Luigi Grechi, sei un cantautore che, da anonimo, è diventato popolare grazie al mondo del folk, che non hai mai abbandonato.

Sì, è vero, i miei dischi sono pieni di suoni acustici, di ballate e di canzoni narrative. Sono anche legato alla tradizione acustica americana, che mi ha sempre stimolato come, ad esempio, le ballate bluegrass, il blues e il country & western. Amo però la canzone francese e un grande come Fabrizio De Andrè.

Nel tuo ultimo album c’è anche il tempo per atmosfere tribali in una canzone dal sapore rock come “Diggerido”.

In questa canzone ho voluto parlare della nascita di un amore ai tempi della preistoria o in una tribù primitiva, in una festa del raccolto.

“Pastore di nuvole” è il tuo ottavo album.

E’ un album autoironico ma anche provocatorio. La prima canzone “Eccolo lo stronzo” è un brano divertente, che definirei da pagliaccio, poi arrivano con le altre canzoni anche le tematiche serie.

Sei arrivato alla popolarità con “Il bandito e il campione”, canzone che hai ceduto, come diritti, a tuo fratello Francesco.

Questa canzone l’avevo incisa su un nastro che Francesco ha sentito:

era piaciuta subito molto.

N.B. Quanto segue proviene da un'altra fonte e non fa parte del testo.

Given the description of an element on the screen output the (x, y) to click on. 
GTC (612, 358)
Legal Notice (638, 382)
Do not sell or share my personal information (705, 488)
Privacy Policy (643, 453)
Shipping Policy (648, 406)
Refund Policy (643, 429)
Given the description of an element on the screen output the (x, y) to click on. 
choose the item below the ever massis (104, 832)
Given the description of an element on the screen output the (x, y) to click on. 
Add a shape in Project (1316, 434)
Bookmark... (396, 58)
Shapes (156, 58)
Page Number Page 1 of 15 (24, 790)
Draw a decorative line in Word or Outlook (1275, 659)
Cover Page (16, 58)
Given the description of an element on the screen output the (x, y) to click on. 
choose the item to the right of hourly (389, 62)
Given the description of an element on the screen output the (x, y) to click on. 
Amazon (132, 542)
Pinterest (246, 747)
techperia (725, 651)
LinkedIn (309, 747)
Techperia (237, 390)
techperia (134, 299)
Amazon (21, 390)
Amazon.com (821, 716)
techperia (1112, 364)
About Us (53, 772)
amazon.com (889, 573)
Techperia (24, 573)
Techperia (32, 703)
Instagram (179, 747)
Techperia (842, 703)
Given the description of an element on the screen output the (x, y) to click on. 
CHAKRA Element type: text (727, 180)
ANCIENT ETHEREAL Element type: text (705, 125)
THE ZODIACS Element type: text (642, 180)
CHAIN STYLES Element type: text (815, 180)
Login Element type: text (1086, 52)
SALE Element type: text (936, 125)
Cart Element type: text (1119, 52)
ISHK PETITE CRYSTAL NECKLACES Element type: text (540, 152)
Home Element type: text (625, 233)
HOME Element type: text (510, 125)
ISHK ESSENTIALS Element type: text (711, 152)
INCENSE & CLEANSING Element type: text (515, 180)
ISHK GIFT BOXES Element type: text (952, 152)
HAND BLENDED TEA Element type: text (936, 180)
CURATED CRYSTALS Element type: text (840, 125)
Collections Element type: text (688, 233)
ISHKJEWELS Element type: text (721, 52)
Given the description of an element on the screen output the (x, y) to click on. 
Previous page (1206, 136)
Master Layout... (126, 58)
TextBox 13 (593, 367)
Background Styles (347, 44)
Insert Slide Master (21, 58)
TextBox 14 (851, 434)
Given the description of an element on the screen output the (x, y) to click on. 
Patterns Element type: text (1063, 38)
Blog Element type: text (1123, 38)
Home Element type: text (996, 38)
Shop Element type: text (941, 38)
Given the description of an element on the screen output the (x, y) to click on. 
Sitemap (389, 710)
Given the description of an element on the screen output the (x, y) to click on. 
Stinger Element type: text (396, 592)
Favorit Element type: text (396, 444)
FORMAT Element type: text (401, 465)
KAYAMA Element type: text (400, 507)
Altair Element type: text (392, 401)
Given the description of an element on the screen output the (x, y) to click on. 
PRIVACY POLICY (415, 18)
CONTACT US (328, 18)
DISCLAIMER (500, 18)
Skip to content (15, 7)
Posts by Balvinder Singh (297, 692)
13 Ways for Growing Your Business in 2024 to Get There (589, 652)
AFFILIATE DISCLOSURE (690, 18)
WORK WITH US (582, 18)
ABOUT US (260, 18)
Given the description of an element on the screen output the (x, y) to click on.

A quel punto Francesco l’ha trasformata velocizzandone il ritmo rispetto all’originale.

Cosa hai provato quando hai vinto il Premio Tenco?

Per me che non sono un vero musicista, ma un innamorato della musica è stato un grande onore.

Le tue canzoni narrano storie di personaggi quasi sempre perdenti…

Io più che perdenti li chiamerei eroi della vita quotidiana: è più interessante raccontare di loro piuttosto che di coloro che raggiungono il successo attraverso le regole del gioco.